In the lines from the one with "Where should I click to: Open" up to and including the one with "(x=62, y=13)", change "main" to "primary" and leave everything else untouched. Return only those lines.

▶ _Stored dataset items_:
━━━
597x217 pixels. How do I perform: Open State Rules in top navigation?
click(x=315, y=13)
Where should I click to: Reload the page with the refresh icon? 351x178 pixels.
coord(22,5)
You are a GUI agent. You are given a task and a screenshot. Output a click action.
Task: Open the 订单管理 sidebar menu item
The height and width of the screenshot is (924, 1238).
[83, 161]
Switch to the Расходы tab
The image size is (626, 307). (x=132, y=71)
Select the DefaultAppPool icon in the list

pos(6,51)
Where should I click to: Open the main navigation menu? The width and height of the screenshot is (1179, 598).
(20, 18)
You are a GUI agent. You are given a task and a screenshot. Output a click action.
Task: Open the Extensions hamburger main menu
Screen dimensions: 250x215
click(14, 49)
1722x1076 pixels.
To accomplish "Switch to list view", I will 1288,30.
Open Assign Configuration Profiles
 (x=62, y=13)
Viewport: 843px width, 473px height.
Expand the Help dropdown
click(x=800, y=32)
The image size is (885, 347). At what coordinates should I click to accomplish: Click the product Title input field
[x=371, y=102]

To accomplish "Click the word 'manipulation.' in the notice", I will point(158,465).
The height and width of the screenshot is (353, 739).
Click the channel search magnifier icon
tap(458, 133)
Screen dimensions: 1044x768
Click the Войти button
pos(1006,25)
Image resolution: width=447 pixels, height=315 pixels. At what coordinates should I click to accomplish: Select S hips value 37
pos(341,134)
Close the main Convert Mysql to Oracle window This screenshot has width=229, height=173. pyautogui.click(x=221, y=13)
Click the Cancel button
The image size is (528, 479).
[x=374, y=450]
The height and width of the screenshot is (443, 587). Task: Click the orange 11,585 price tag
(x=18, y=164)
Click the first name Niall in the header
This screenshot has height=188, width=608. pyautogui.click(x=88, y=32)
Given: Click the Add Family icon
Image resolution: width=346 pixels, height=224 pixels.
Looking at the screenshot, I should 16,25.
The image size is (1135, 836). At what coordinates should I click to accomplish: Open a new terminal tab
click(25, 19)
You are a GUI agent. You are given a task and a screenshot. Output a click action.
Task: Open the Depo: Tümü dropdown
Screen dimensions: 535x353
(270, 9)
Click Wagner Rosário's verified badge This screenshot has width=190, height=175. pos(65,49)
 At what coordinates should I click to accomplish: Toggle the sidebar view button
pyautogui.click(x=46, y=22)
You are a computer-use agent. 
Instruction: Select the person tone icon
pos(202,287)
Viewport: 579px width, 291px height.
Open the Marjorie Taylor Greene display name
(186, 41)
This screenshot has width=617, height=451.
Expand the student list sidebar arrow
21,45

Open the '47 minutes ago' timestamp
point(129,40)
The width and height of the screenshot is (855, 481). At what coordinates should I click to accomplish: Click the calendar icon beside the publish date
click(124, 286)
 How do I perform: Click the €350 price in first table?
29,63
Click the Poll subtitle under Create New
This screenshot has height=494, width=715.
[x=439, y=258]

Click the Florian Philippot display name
━━━
▶ _Solution to this problem_:
Where should I click to: Open the primary navigation menu? The width and height of the screenshot is (1179, 598).
(20, 18)
You are a GUI agent. You are given a task and a screenshot. Output a click action.
Task: Open the Extensions hamburger primary menu
Screen dimensions: 250x215
click(14, 49)
1722x1076 pixels.
To accomplish "Switch to list view", I will 1288,30.
Open Assign Configuration Profiles
 (x=62, y=13)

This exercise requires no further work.